Economic growth and development are universal aspirations that define the progress of both the individual and the collective as a State. There is cause, therefore, for Tanzania to celebrate after becoming the second country in East Africa, after Kenya, to be declared a lower middle-income country (MIC) by the World Bank.
The July 1 declaration is a clear manifestation of economic progress in Tanzania. The World Bank relies on income thresholds consistently achieved over a specific period and how that translates into individual wealth to make a declaration such as the one it did on Wednesday.
Yet it might not be time for Dar es Salaam to throw caution to the wind, because middle income classification comes with some hidden penalties.
From preferential access to markets to the cost of essential medicines and capital, a country faces a tall order if its ascendance to a higher income classification is not matched by meaningful change to the average man’s wallet.
A country is considered Lower Middle Income when its per capita income rises above the World Bank’s international poverty-line daily expenditure of $1.25 to at least $2.86 per day or $1,035 annually. The problem with this methodology is its tendency to lump together countries with wide income disparities together.
Hence, a country with a per capita daily expenditure of $3 or per capita income of $1,095 annually will be in the classification as one with an income of $4,045, which is the threshold for achieving upper middle income status.
While a country could easily achieve that statistical milestone, the economy often takes longer to make the structural transformation to a more equitable society. The poor in such countries may lose access to affordable medicines through exposure to higher prices and fewer donors resources.
The World Bank argues that its income classification should not be a basis for funding decisions by multilateral agencies.

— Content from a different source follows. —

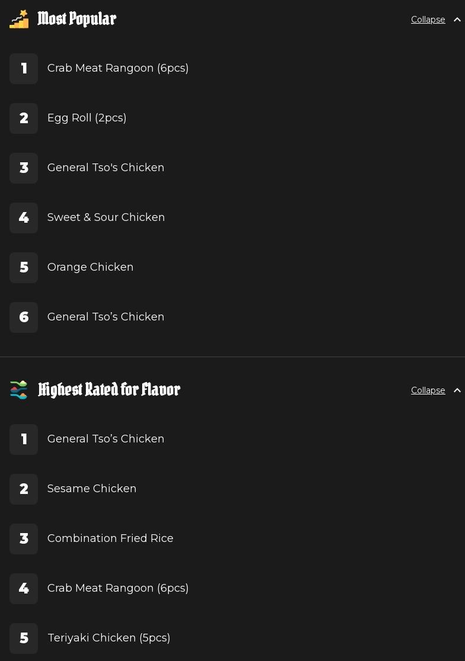Select Teriyaki Chicken (5pcs)
The width and height of the screenshot is (465, 661).
109,638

On the contrary, however, the assumption often is that a MIC country is wealthy and can therefore afford to pay more for the goods and services it consumes. Some examples are pertinent. Atripla, a branded version of a commonly prescribed first line HIV treatment regimen, is accessible to Low Income Countries at a base price of $613 per patient per year. Middle Income Countries get it at $1,033 per patient per year. Such prices are clearly beyond the affordability of many MICs.
That is not to say that Tanzania will suffer such a fate, and the classification, which boosts a country’s creditworthiness, deserves every pop of the champagne bottle in celebration. Such facts are merely a cautionary tale that should remind us that MIC classification marks the beginning of a new, demanding chapter in the development journey.
Ultimately, one hopes that Tanzania will one day again celebrate not just numbers but a visible, tangible and sustainable improvement in the lives of its citizens.